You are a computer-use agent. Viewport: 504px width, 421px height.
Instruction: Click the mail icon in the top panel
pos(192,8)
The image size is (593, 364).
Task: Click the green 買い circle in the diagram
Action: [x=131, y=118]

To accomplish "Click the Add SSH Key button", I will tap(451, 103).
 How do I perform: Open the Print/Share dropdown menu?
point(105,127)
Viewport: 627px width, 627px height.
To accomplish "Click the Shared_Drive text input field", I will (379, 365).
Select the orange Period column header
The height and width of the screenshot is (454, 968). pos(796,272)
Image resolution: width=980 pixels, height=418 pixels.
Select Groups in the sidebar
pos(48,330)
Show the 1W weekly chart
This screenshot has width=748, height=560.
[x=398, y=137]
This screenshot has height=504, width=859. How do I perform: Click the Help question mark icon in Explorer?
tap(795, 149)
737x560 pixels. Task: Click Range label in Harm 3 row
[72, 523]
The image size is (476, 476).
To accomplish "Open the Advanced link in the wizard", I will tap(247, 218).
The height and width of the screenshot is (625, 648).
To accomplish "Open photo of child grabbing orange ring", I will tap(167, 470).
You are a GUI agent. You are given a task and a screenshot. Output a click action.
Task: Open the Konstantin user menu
+++
__Exercise aim__. Copy the lines above exactly, from the very first through the one containing "Viewport: 627px width, 627px height.", and include no other line.

__Written response__.
You are a computer-use agent. Viewport: 504px width, 421px height.
Instruction: Click the mail icon in the top panel
pos(192,8)
The image size is (593, 364).
Task: Click the green 買い circle in the diagram
Action: [x=131, y=118]

To accomplish "Click the Add SSH Key button", I will tap(451, 103).
 How do I perform: Open the Print/Share dropdown menu?
point(105,127)
Viewport: 627px width, 627px height.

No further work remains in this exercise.